■ **ENTRIES SHOWN**:
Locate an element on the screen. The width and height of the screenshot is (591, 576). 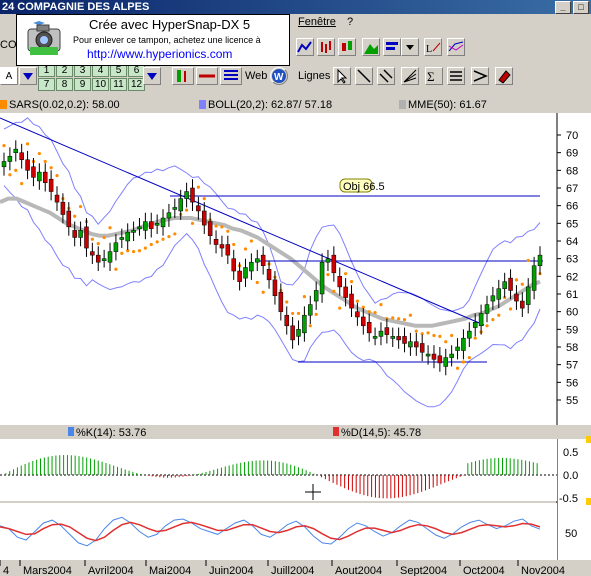
arrow-tool-button is located at coordinates (480, 76).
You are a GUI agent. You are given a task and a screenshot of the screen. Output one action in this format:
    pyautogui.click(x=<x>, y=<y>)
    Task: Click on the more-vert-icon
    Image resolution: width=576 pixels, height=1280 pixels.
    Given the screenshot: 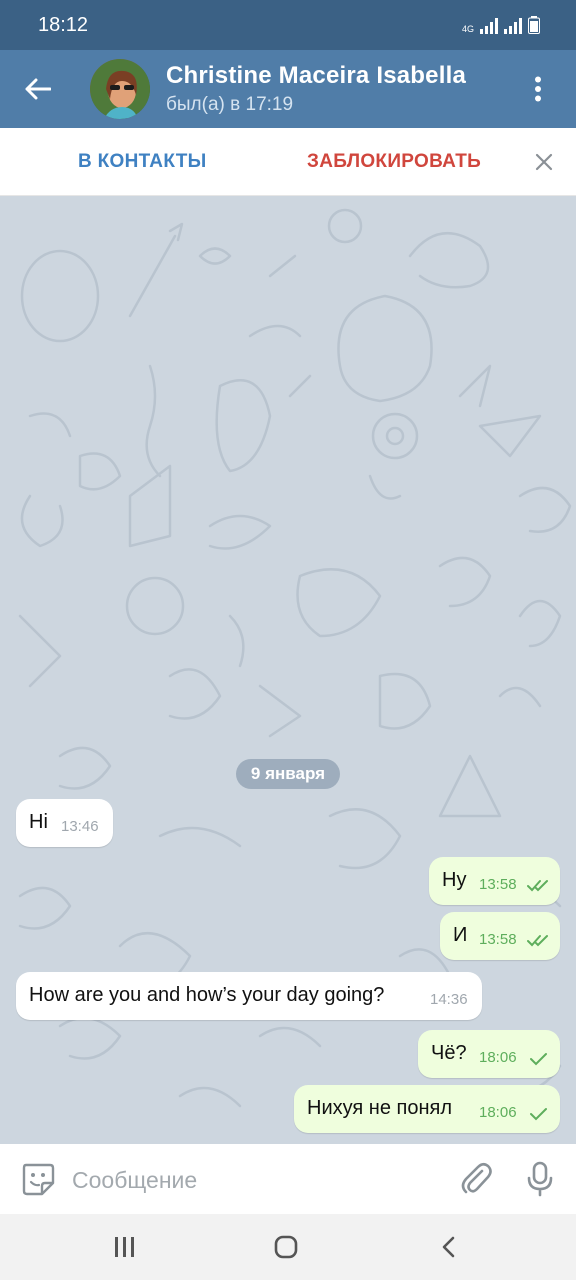 What is the action you would take?
    pyautogui.click(x=538, y=89)
    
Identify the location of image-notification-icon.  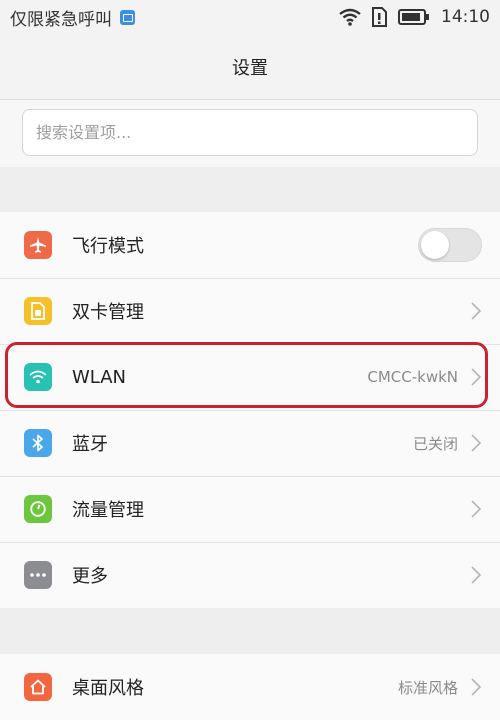
(128, 17).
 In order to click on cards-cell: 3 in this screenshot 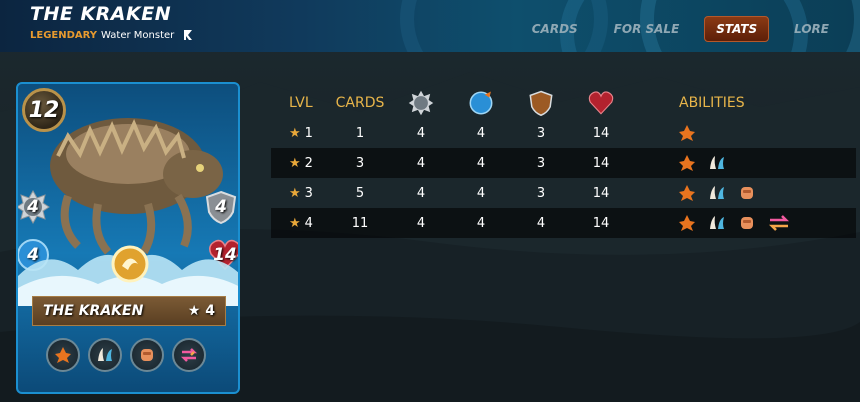, I will do `click(360, 163)`.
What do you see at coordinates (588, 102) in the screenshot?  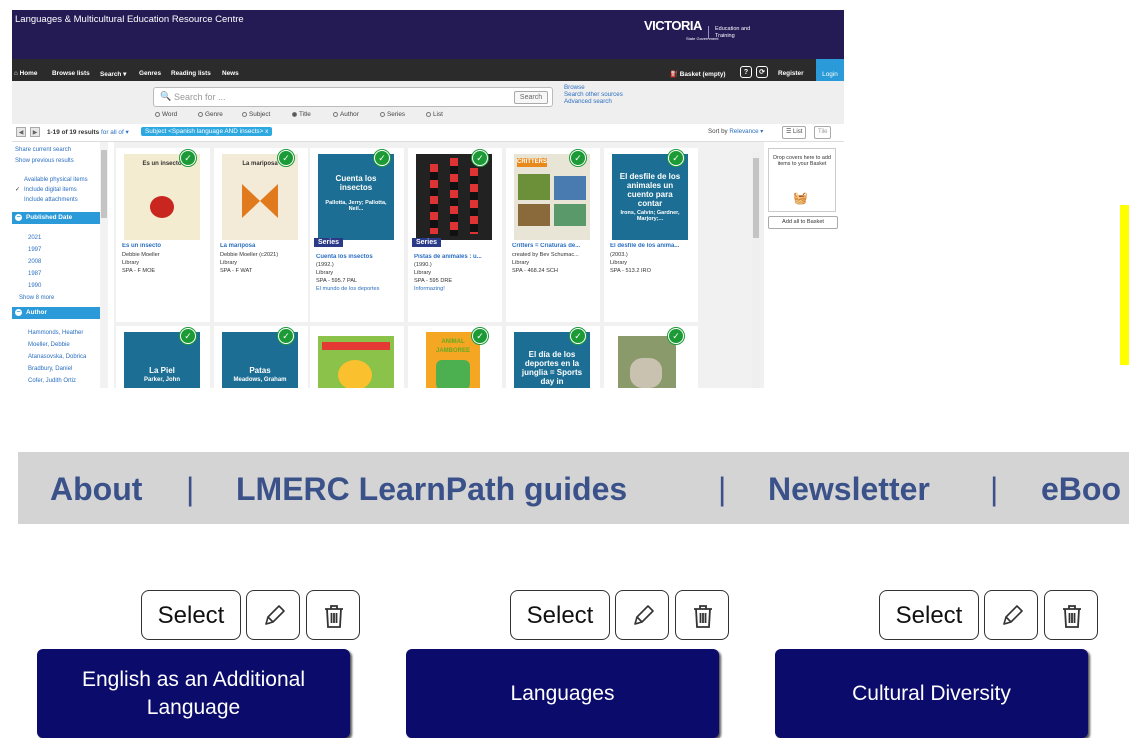 I see `advanced-search-link: Advanced search` at bounding box center [588, 102].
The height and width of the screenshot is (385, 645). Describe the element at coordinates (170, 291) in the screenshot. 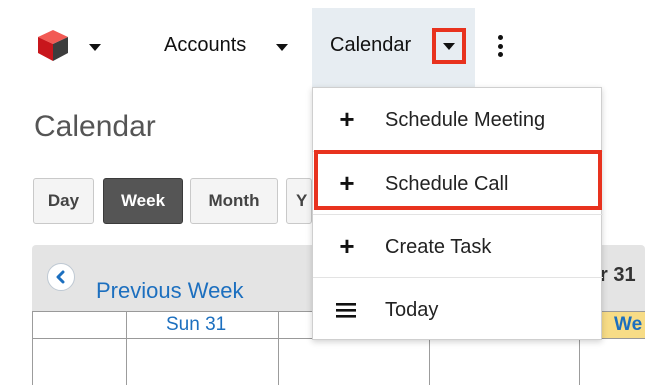

I see `previous-week-link: Previous Week` at that location.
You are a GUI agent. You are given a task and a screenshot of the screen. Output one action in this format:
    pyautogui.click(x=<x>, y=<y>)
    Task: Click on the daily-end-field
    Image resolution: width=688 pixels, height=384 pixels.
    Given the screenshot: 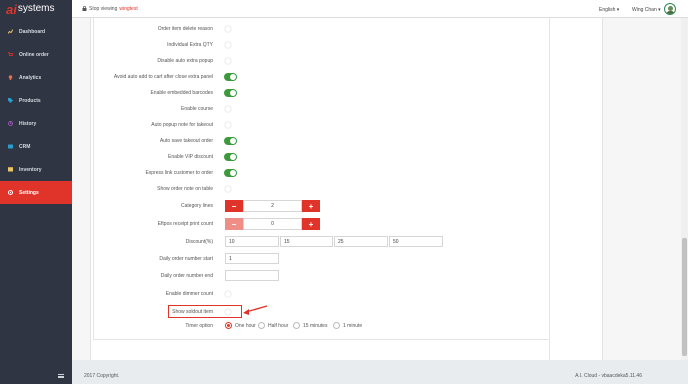 What is the action you would take?
    pyautogui.click(x=252, y=276)
    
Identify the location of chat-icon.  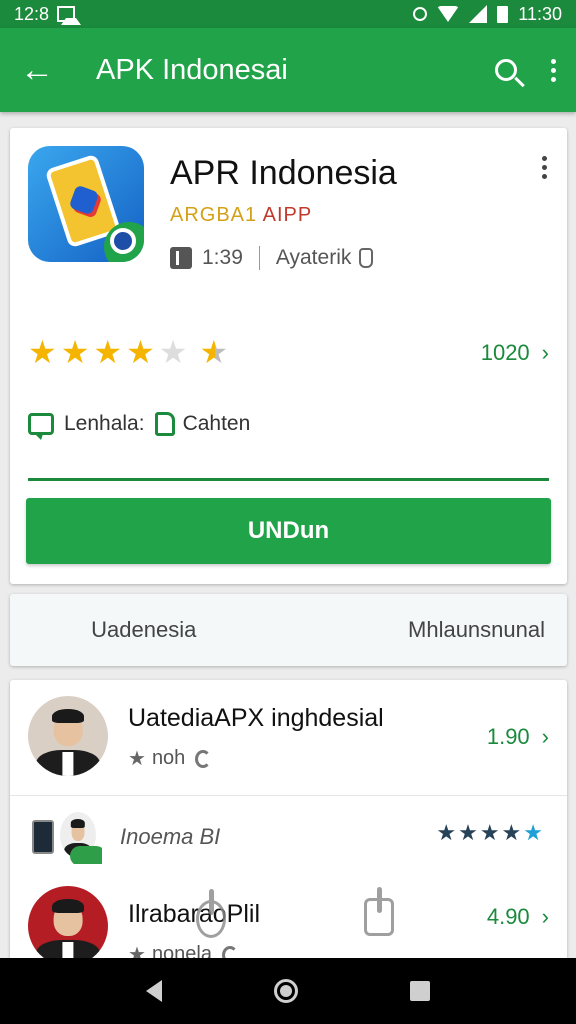
(41, 426).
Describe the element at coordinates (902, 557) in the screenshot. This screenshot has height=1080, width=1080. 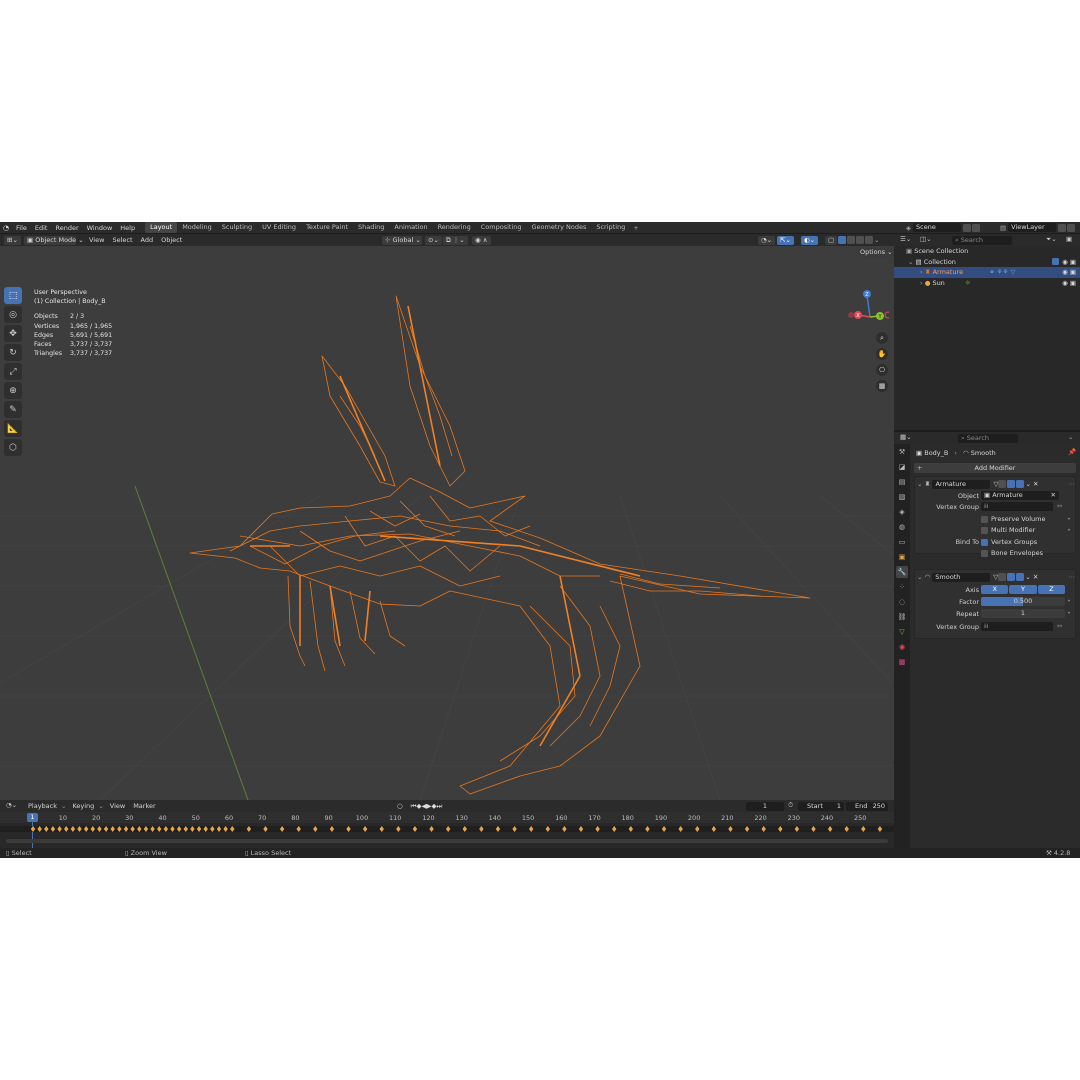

■ **THE PROBLEM**: Rewrite the listing from the line containing "The height and" through the line containing "at that location.", replacing "Describe" with "Identify" and leaving everything else unchanged. Omit the pictures.

■ **ANSWER TO THIS PROBLEM**:
The height and width of the screenshot is (385, 645). Identify the element at coordinates (170, 291) in the screenshot. 

I see `previous-week-link: Previous Week` at that location.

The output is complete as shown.